Amid COVID-19 and the Movement to End Racial Injustice, It’s Clear the Machines Have a Lot More to Learn

The breakdowns happened fast when COVID-19 hit.

Automated trading algorithms filtering through news stories for lighting fast investment ideas started to have fits because all the news was suddenly bad… Amazon, processing a huge influx of basic household supply orders and retail replacement shopping, while simultaneously hit with logistics chain disruptions found that product recommendations being served up to customers were wildly out of whack.

AI isn’t good at reading the room, so auto-generated marketing language talking about “going viral” is as likely to pop up as before, although it will certainly hit consumers in a very different context now. Similarly, it seems unthinkable now that Walmart would have a longstanding practice of locking up personal care products seen as being multicultural because an algorithm suggested they had a greater probability of being shoplifted, but the fact is they only changed that policy very recently, and in response to the persistent protests over racial injustice.

That kind of discrimination wasn’t an overnight breakdown, but rather a long-standing pattern of bias in certain types of AI and machine learning approaches. That it has come to the forefront again at the same time as the COVID-19 breakdowns may only be fitting, though.

It’s a reminder that the tools are only as good as the scientists who develop them, and that data itself may not be as unbiased as we would like to believe.

But the tidal wave of issues ripped open – first by the COVID-19 pandemic and then by the wave of Black Lives Matter protests unleashed after the murder of George Floyd in Minneapolis – may be exactly what the data science industry needs to finally take these lapses seriously and develop real and lasting solutions.

As COVID-19 Prompts Spontaneous Behavioral Changes, AI is Left Spinning in Place

With a global pandemic, the very fabric of the data that machine learning algorithms rely on has changed and may continue to change in ways that make developing accurate measurements and predictions extremely challenging.

Basic approaches that worked just fine before the pandemic hit have been called into question:

  • A/B testing is polluted by the fact that public behaviors shift too rapidly to provide a consistent basis for testing
  • Anomaly detection is going completely bananas as every spike stands out against historical data
  • Data source pollution and diminution is rampant as historical collection mechanisms (retail sales data, security camera, Bluetooth tracking beacons) shut down with the businesses that were generating them

Even where more data is being generated, as in e-commerce applications, it’s hard for data scientists to trust it as external factors change and influence behavior.
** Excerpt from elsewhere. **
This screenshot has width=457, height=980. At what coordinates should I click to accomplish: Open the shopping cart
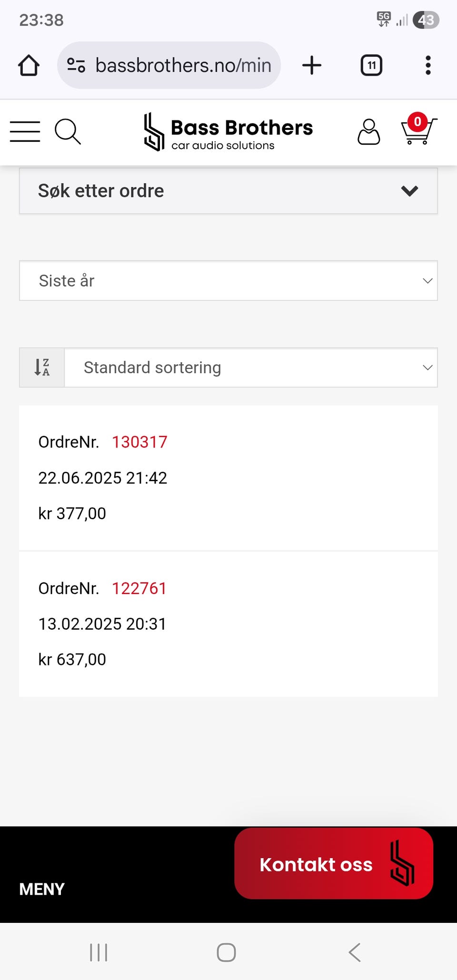[418, 129]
While “new normal” is a popular phrase these days, what data scientists are finding is that there is no normal at all.

AI Bias Failures Have Been Offensive at Best… and at Worst, Tragic

Offensive AI flubs are nothing new. Microsoft’s experimental Tay chatbot was exploited by trolls who turned the learning algorithms into a tool to make its conversations racist and misogynistic within 24 hours of release. And Amazon’s Rekognition facial recognition system famously plucked out nearly 30 congressmen and identified them as known criminals.

Biases baked into some corporate and governmental algorithms cross over from offensive to dangerous:

It’s obvious that all these issues reveal deep racial bias, prompting the data science community to do a lot of soul searching as they went to work to address the glaring flaws.

And in reflecting on the discrimination that the AI revealed, it becomes clear that this isn’t something that can simply be corrected with a one-time adjustment to an algorithm, and then forgotten about.

Most of The Hard Work is Ahead for Data Scientists Fixing Broken Algorithms

That means there isn’t going to be a single formula for fixing AI and machine learning approaches. This fact only stresses the importance of having well-educated and thoughtful data scientists to deal with the problems.

Many of the models currently being used by governments to predict the spread of COVID-19 are enhanced with machine-learning algorithms and big data gathering. Looking forward, researchers at Lawrence Berkeley National Laboratories, for instance, are using advanced ML techniques to attempt to predict seasonality in COVID-19 spread. And AI systems are comparing virus data to current drug catalogs faster than any human researchers to find previously-developed compounds that may offer effective treatments for the disease… one search conducted in only three days identified a newly developed drug called Baricitinib that may effectively block the cytokine storms that cause so much damage in COVID cases.

The role of big data in racial justice may be equally important. The effort to identify where and how police abuses and discrimination occur have been increasingly driven by data. A lot of it has simply been the fact that incidents of abuse that would otherwise go undocumented are being captured on cell phone video. But technology is also playing a role in terms of investigating systematic bias. For example, the Washington Post painstakingly assembled data on the number of people shot and killed by police, which has laid open the extent of police shootings in the United States while revealing how the victims have disproportionately been black and LatinX.

Taken together, COVID-19 and racial injustice in the U.S. have ripped the cover off the fragility of most machine learning algorithms. Data scientists will have to go back to the drawing board to develop more robust, and equitable, systems. Machine learning isn’t going anywhere, though, and the tool may actually prove integral to fighting disparities, in policing and healthcare, and society as a whole.